As a family, we have had many dogs, so intellectually I knew what I’d signed up for. But nothing can prepare us for multiple sleepless nights and the physicality needed to chase a puppy. Add to that, the last time we had a puppy we lived on a farm. I surely underestimated how helpful it was to A. have some land and B. have children living at home!
The biggest challenge has been his energy level and desire to play with Zara and Chloe. Dogs love other dogs - they are pack animals. So, Silas wants his pack to love him. However, these two old ladies have no desire to roughhouse. Mercifully, we have neighbors with very sweet dogs who walk by every morning and form a little socially distanced play group. Silas loves his two girlfriends Ruthie and Quinn, and playing with them for 1/2 hour at 7 am is the only way I get morning chores done; he passes out when they leave.

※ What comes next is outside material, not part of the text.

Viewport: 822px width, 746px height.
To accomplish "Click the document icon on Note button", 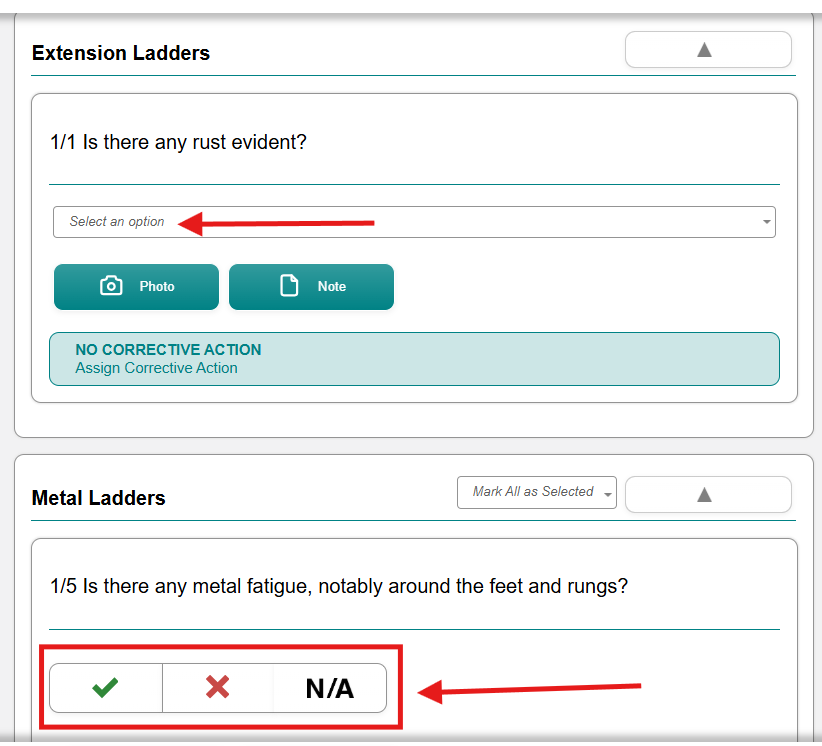I will (289, 286).

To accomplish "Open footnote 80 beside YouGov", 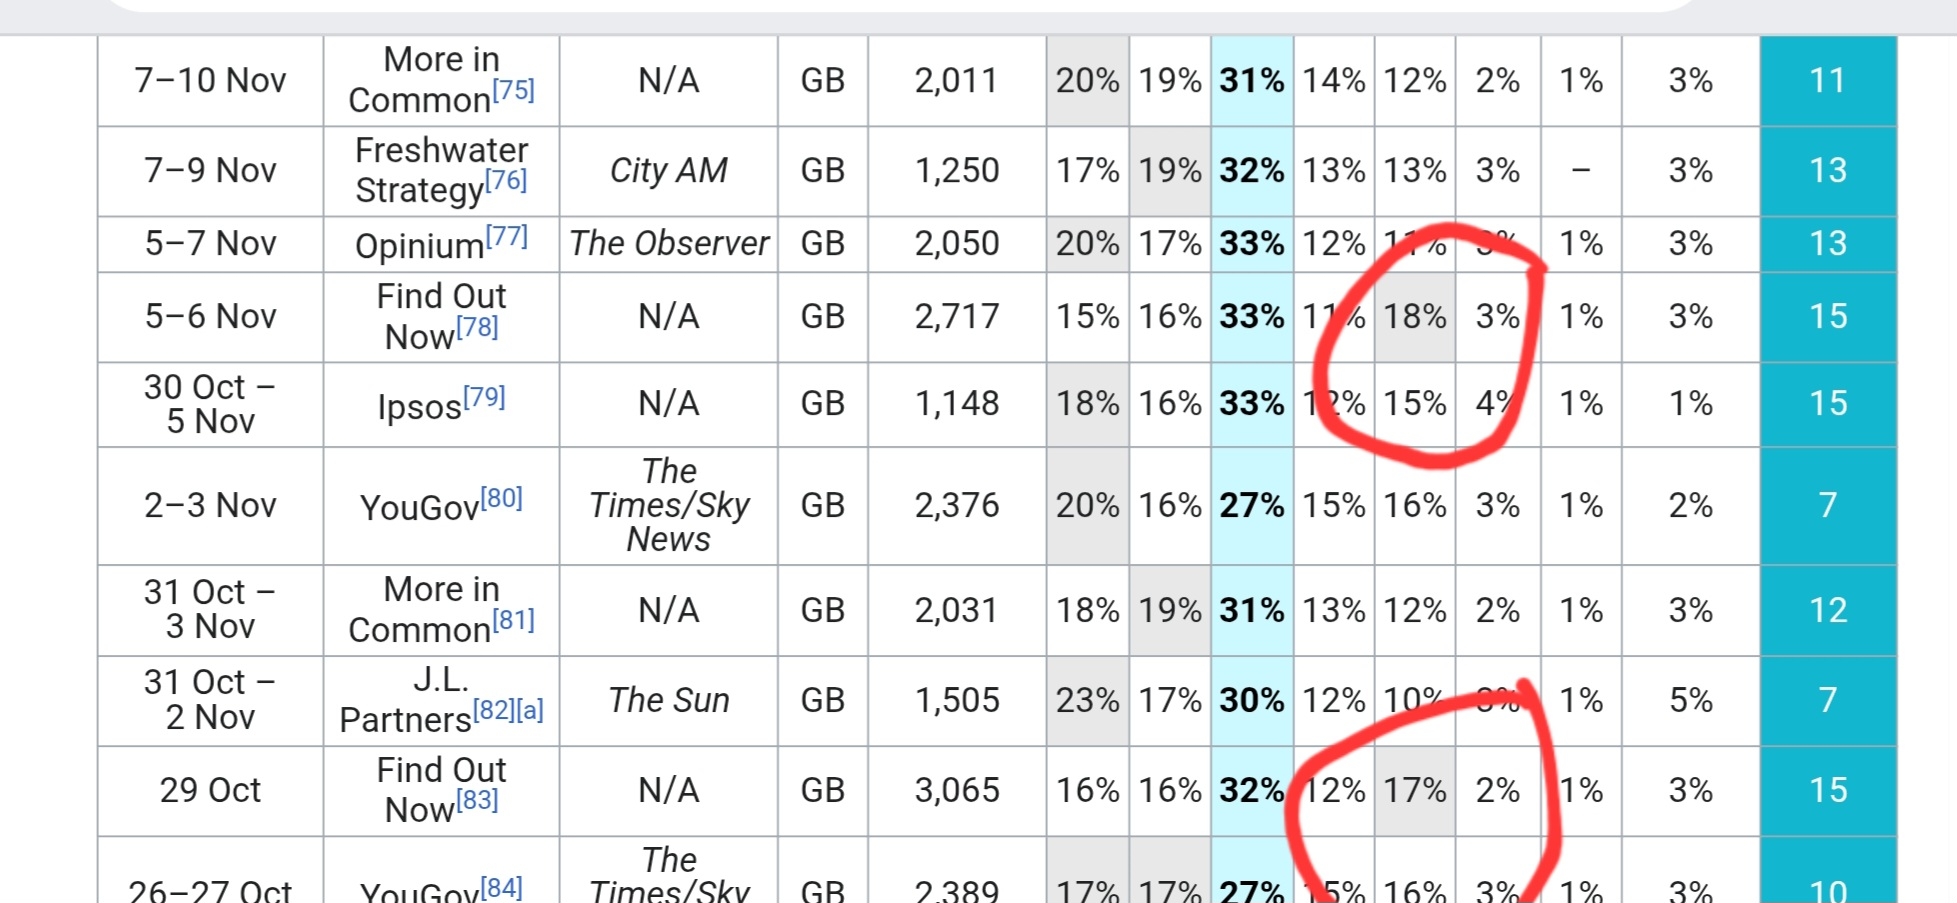I will click(x=501, y=498).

We’ve had other Labradors and I have to say that for me, nothing is like the connection I form with a dog that I am able to raise from a tiny pup. Labs want to please and focus on their owners, and their love of life is infectious. Silas is going to be a huge dog, so each day we chip away at our 30 day training plan - I have to say he’s A plus student, but what a commitment. Well behaved dogs are a result of many hours, weeks, months of consistent training and focus. I love that he gets excited for his “school work” and the rewards are boundless. Ask me how proud I am when he gets it right!
But boy am I TIRED. It’s been a while since I’ve had this foggy feeling - probably the last time was when we had three girls under the age of four, and a farm. Now the days are full of house-breaking, training, learning every little thing because his whole world is new and it’s up to me to teach him the rules. There are no bad dogs - just dogs who did not have a fair beginning. Silas is lucky to have love from the start. But Zara and Chloe were not so fortunate and we deal with the residual emotion of their beginnings every day. I know those struggles played a huge role in my desire for a puppy. And 2020 of course. I mean, what else was there to look forward to?
I’d be lying if I didn’t say that I cannot wait to sit down at night. But I’d also be lying if I didn’t say that what I love more is knowing that every time I come home, on the other side of the door are a bunch of creatures who live for my return.